La tela cayó lentamente, girando en el aire como una serpiente blanca. Su cabello largo y oscuro se liberó, azotado por el viento, reluciendo bajo los relámpagos. Uno de los devotos, el más cercano, se detuvo en seco. Sus ojos se agrandaron, un escalofrío recorrió su espalda.
- ¿Quien eres demonio? - murmuró - No eres de este mundo…
La energía se desató en un instante: el aire se volvió denso, vibrante, cada grano de arena se elevó unos centímetros, flotando, temblando. El cuerpo de Bhagirath se irguió aún más, recto, elegante, la túnica ondeando como un estandarte.
Sus venas parecieron iluminarse bajo la piel, trazando símbolos antiguos que parecían escritos con fuego. El aire alrededor de él olía a ozono, a selva, a bestia. El primer devoto gritó y atacó.
Bhagirath ni siquiera lo miró. Con una mano a la espalda, giró la muñeca y el talwar describió un arco plateado. El cuerpo del enemigo se partió en dos, limpio, sin ruido.
Otro se abalanzó desde el costado: el tigre movió la cabeza, el acero rugió, y el hombre cayó sin rostro. Los siguientes veinte murieron sin entender cómo. Bhagirath bailaba entre ellos, una sombra viva, un dios entre mortales. Cada paso suyo era un verso de una oración olvidada.
Cada golpe, una ejecución divina.
Su talwar silbaba, cortando el aire con una precisión que parecía arte.
No gritaba. No sudaba.
Solo se movía con una serenidad insoportable, con la elegancia cruel de un depredador.

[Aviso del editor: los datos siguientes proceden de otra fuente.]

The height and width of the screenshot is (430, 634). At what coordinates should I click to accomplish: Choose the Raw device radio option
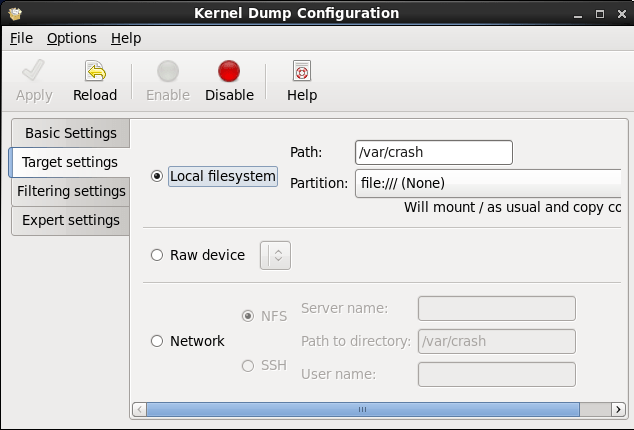click(157, 255)
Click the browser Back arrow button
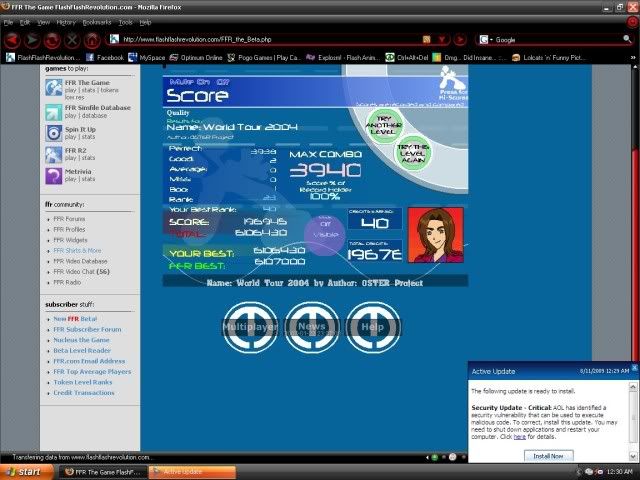 coord(11,40)
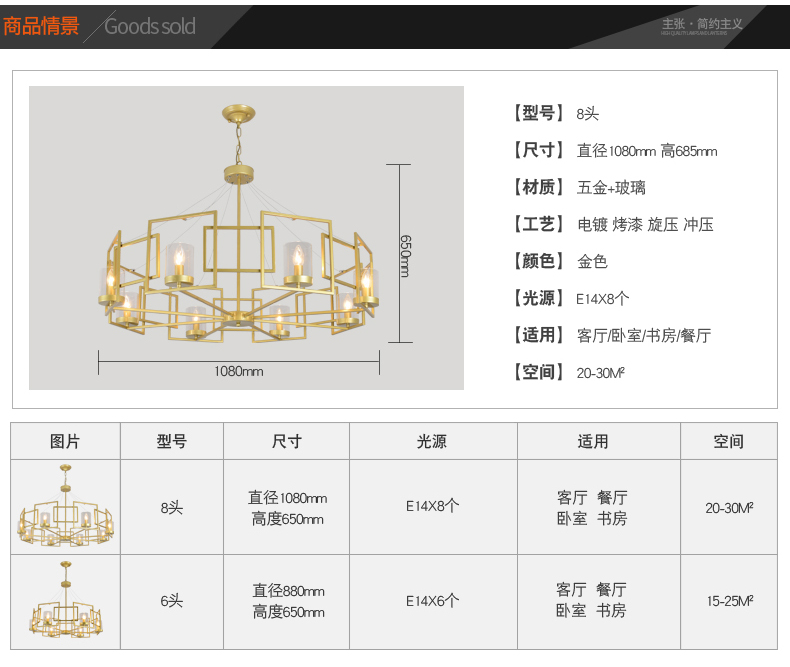The width and height of the screenshot is (790, 667).
Task: Click the vertical 650mm dimension label
Action: coord(405,256)
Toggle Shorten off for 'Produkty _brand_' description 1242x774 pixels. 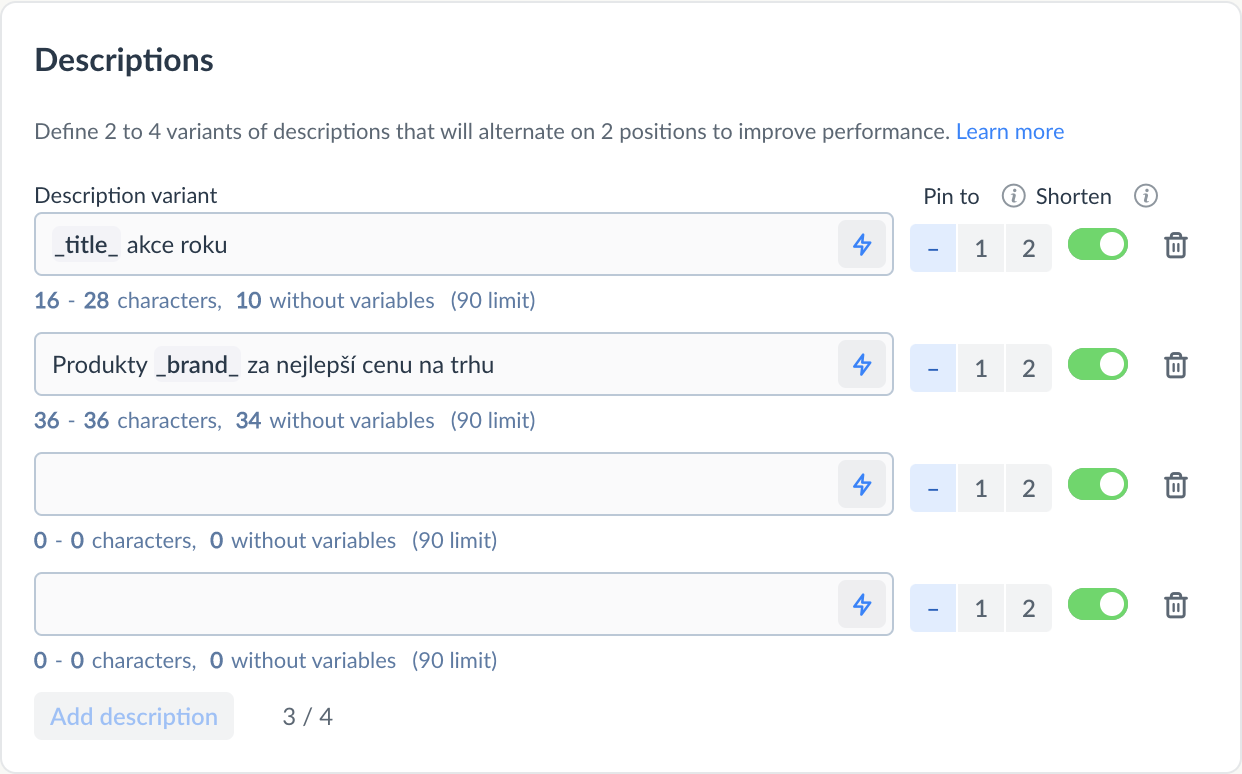click(x=1098, y=365)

Los relámpagos iluminaban su figura: un hombre descalzo, la melena ondeando, el pecho descubierto y el fuego ardiendo bajo su piel.
Cada vez que exhalaba, una ráfaga de viento surgía de su alrededor, empujando la arena, los cuerpos, las balas perdidas. Uno de los devotos retrocedió, cayendo de rodillas.

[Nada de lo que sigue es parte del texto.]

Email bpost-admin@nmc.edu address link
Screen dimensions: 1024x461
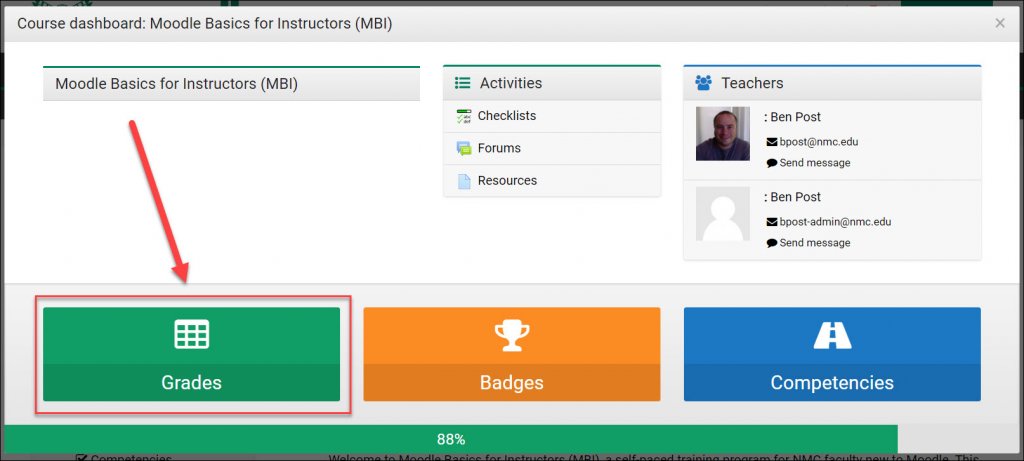[x=835, y=222]
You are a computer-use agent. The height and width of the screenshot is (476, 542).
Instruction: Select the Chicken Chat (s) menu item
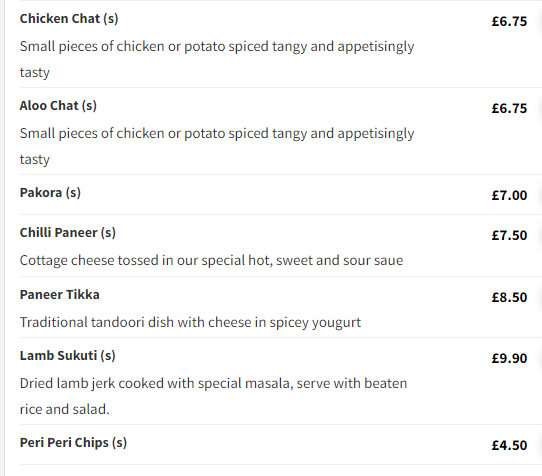pos(69,19)
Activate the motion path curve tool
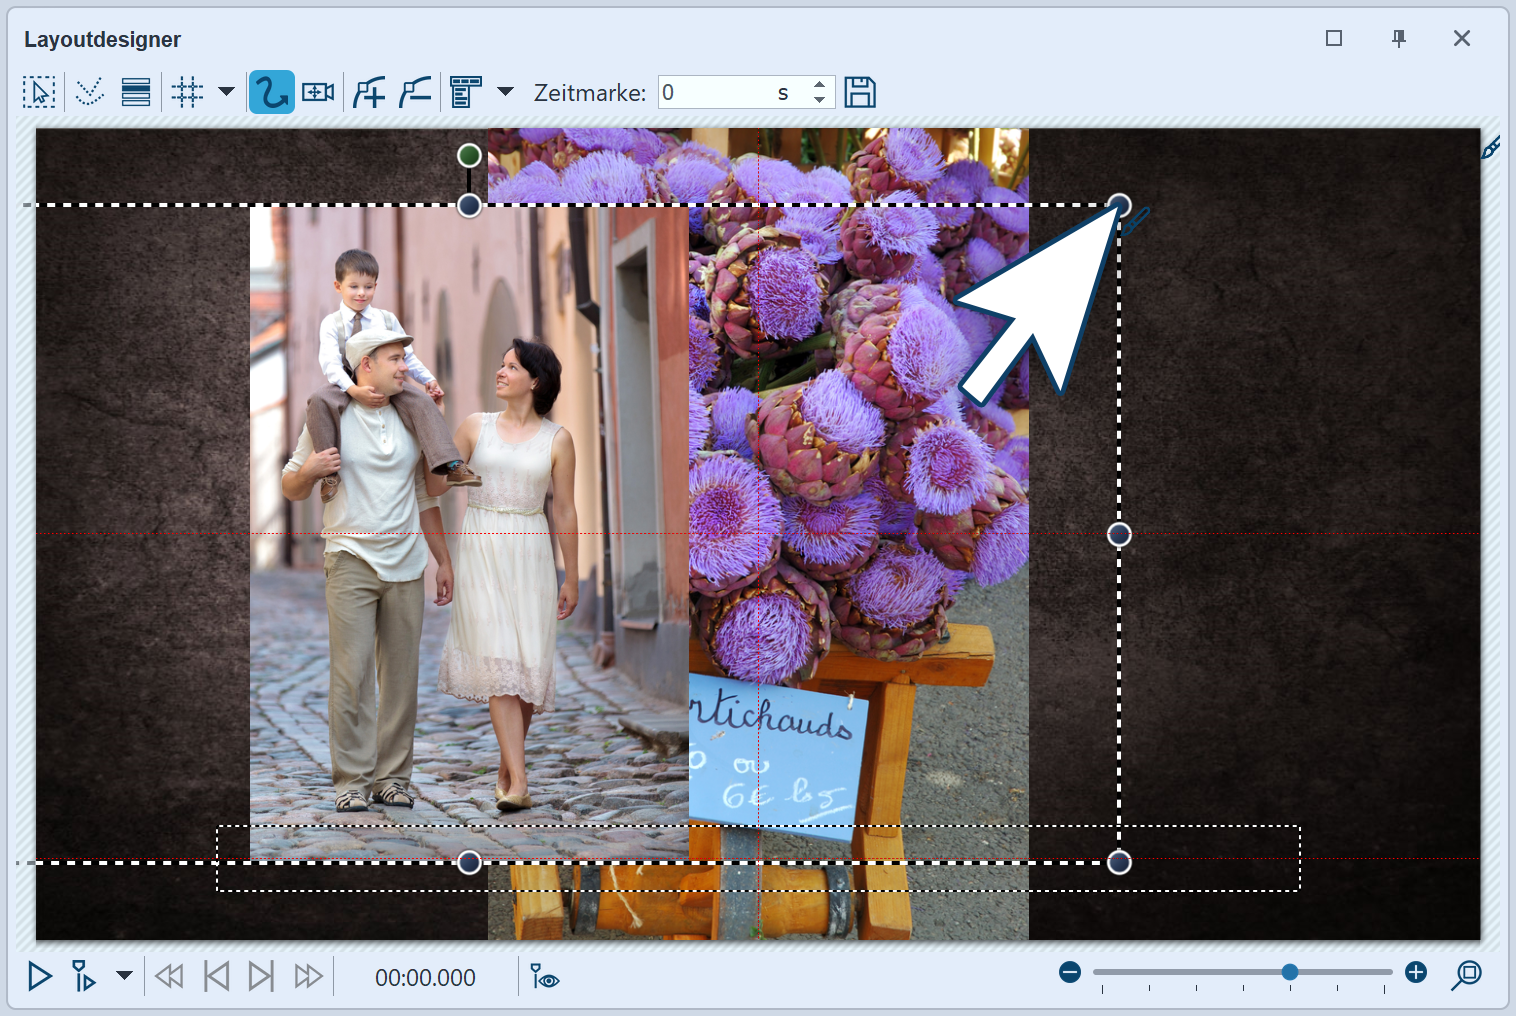 point(271,92)
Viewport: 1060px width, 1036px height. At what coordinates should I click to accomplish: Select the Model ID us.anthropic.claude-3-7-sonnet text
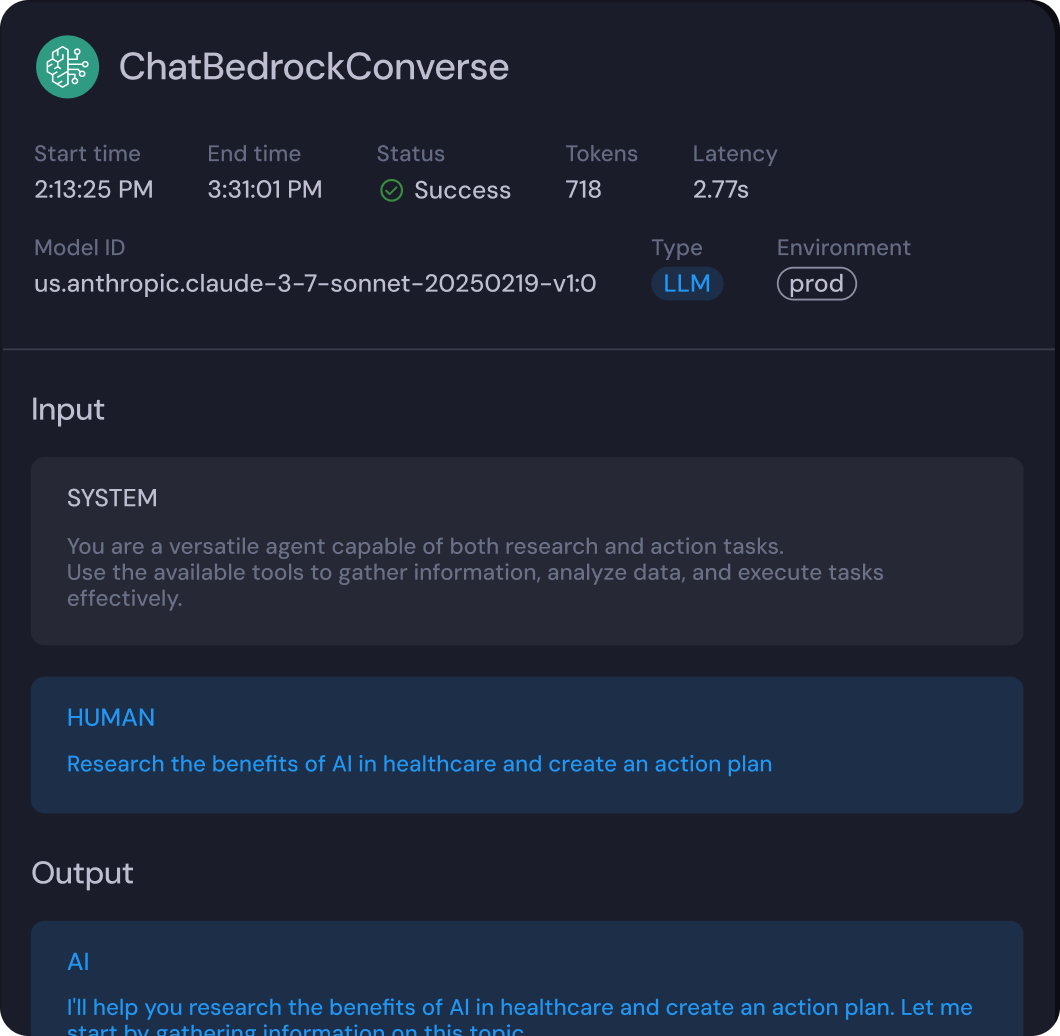tap(314, 283)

- ¡Demonio! - gimió, temblando - ¡Demonio de la selva!
Le apoyó la hoja del talwar sobre el cuello, sin fuerza, casi con dulzura.
- No, hijo del miedo - susurró - Solo soy su espejo.
A su alrededor, el círculo de devotos había desaparecido. Solo quedaban cuerpos, humo y la lluvia empezando a caer. El demonio dentro del hombre se fue apagando lentamente, la luz de sus ojos volviendo a la calma.
Grace y Vihaan lo observaron, exhaustos, cubiertos de sangre y ceniza.
El hindú volvió a anudarse el turbante, en silencio. Su respiración era tranquila, casi serena.
- Todavía no - murmuró, mirando el horizonte donde las siluetas del enemigo seguían avanzando - Aún no ha terminado de escribirse nuestra historia.